Last Spring at Stanford, MeCHa and SLAC students leafletted daily, collected hundreds of signatures, wrote letters to the Daily and held a rally in support of food-service workers who were trying to negotiate a fair contract with their employer, Bon Appetit, an agency subcontracted by the university.

These workers can hardly support their families (who are forced to live outside of Palo Alto) with starting wages between $6-7 an hour and exorbitantly priced health-care options ($182month).

Nevertheless, Bon Appetit would not budge over a nominal twenty cent raise.  When students got involved, Bon Appetit felt the pressure and a contract was signed in two weeks (the first contract took over a year), which included a yearly scaled wage increase, thirty-five cents the first year, fifty cents the second and three percent for the third.

As campus activists prepare for another year of rising-intensity campaigns, there loom many uncertainties and unanswered questions of strategy that cut near to the center of the political character of student labor activism.

Several commentators have suspected that the widespread popularity of the anti-sweatshop movement signals the limitations of student-labor activism: that while students may be willing to pay attention to the grossest violations of labor relations, they will be less apt to support American workers in ordinary jobs.

The media perception of campus labor activism, by focusing on the growing anti-sweatshop movement both to the exclusion of other campaigns and without deeper discussions of the political arc of student labor activism, has fed this suspicion.

But the increasing emphasis of the USAS campaign on full public disclosure, grassroots monitoring of workplace conditions, and criticism of the World Trade Organization, has affirmed the radical edge of a movement threatened with co-optation by the weak, apparel industries-concocted Fair Labor Association.

Pushing the envelope of a potentially more radical student involvement with labor is the living wage movement, exemplified by such schools as Johns Hopkins University, Harvard, and the University of Virginia.

Living wage campaigns, as well as the many efforts of student groups involved in organizing the university and student work forces, represents another side of student labor activism, one that is locally-based and tied in with union efforts.  And although most student campaigns focus on single issues, like sweatshops or living wages, these issues are opening the space for wider discussion.

USAS is already calling to incorporate living wage standards into all University Codes of Conduct, and solidarity is growing among students involved in differently focused campaigns.

Justice and Dignity

The idea that inspires students today is that times again are changing, and that we can forge a movement, or at least a generational shift, towards realizing that justice is not justice without economic justice.

For now, we are using the university as our fighting grounds, and our weapons, for preserving human dignity in this competitive corporate world.
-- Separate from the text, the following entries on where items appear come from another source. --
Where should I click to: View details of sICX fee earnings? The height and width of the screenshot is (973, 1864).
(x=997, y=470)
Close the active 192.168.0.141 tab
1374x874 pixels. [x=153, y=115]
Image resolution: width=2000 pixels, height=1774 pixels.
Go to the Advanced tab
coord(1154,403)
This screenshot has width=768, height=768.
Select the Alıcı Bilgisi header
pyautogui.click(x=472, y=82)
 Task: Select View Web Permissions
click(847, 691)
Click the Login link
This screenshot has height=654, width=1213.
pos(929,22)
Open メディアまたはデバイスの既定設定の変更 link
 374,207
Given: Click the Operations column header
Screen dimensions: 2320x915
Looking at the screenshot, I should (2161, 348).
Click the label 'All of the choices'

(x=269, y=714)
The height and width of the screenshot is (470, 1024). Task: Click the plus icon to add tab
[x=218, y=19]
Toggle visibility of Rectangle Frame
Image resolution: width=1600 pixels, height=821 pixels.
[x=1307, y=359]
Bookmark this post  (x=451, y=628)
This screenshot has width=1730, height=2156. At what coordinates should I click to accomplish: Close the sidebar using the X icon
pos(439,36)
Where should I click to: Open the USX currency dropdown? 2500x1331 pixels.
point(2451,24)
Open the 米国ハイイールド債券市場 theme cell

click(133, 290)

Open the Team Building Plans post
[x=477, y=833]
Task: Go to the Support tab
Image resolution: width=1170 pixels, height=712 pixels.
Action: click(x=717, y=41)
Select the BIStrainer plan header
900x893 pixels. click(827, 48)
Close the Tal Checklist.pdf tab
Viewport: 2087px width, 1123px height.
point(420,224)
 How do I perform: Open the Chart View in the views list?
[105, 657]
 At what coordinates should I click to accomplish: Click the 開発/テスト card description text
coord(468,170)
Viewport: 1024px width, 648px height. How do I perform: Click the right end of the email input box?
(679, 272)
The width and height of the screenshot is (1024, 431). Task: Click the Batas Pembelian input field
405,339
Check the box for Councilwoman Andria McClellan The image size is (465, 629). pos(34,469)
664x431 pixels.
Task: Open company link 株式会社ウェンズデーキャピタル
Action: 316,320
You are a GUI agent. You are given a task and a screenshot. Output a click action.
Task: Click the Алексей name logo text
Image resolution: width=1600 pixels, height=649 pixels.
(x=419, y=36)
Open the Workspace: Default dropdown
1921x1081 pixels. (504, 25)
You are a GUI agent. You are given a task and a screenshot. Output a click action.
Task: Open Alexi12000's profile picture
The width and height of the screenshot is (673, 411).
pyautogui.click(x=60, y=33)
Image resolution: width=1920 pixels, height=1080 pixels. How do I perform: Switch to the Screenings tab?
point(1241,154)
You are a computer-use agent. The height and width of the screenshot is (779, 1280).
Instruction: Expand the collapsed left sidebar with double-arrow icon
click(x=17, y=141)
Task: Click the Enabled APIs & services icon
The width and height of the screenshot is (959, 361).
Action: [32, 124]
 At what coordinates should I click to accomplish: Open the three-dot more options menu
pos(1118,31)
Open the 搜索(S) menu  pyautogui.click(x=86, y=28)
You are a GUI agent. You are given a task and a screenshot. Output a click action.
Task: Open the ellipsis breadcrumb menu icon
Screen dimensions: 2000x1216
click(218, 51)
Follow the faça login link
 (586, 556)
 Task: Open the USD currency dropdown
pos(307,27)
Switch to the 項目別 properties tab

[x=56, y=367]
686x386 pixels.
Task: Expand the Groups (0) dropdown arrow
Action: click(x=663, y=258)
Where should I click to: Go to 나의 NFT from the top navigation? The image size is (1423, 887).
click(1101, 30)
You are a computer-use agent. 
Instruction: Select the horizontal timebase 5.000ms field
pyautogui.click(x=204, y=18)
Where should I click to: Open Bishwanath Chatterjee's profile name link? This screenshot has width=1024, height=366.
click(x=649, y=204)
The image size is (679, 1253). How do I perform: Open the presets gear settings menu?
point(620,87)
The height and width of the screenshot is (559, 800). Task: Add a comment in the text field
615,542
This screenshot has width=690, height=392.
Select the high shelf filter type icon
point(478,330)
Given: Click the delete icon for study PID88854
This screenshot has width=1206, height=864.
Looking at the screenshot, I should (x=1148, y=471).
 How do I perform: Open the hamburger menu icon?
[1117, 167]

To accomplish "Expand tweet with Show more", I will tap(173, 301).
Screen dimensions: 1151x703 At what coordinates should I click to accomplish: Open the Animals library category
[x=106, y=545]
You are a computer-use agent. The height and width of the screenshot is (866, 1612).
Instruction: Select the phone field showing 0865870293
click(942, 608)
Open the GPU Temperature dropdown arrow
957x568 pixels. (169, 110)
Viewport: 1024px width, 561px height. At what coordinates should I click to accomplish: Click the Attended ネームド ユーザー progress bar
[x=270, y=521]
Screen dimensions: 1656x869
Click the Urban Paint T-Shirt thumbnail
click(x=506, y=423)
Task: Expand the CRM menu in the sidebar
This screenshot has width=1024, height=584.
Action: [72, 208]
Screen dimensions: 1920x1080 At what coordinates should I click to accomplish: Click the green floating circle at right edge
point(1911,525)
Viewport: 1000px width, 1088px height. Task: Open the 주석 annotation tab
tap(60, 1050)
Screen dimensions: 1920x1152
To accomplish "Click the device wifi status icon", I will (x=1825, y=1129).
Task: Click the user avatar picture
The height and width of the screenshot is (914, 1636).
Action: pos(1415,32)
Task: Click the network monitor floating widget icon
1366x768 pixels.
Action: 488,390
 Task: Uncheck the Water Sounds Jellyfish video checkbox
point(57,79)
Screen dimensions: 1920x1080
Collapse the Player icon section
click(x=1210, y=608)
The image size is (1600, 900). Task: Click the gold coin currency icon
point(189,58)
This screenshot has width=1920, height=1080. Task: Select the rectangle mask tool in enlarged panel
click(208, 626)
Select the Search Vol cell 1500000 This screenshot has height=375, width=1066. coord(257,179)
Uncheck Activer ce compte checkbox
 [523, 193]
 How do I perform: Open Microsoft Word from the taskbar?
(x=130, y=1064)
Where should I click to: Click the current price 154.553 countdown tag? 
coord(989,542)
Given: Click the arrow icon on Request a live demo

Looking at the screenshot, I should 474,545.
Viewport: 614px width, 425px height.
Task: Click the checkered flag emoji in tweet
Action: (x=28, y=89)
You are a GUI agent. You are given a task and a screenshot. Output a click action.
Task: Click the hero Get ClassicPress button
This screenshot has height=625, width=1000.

The Students and Labor conferences, along with the network they helped to create, have opened space for the elaboration of student involvement with the labor movement.  With the help of the national student-labor association and other national group efforts, student labor groups may become as much a fixture of campus politics as are environmental groups.

And if what has been accomplished so far is any example, the scope of student labor activism will continue to broaden and deepen, perhaps into a real vision of social change.


Eli Eduardo Naduris-Weissman was an organizer of the Stanford Students and Labor Conference.  He is an undergraduate at Stanford.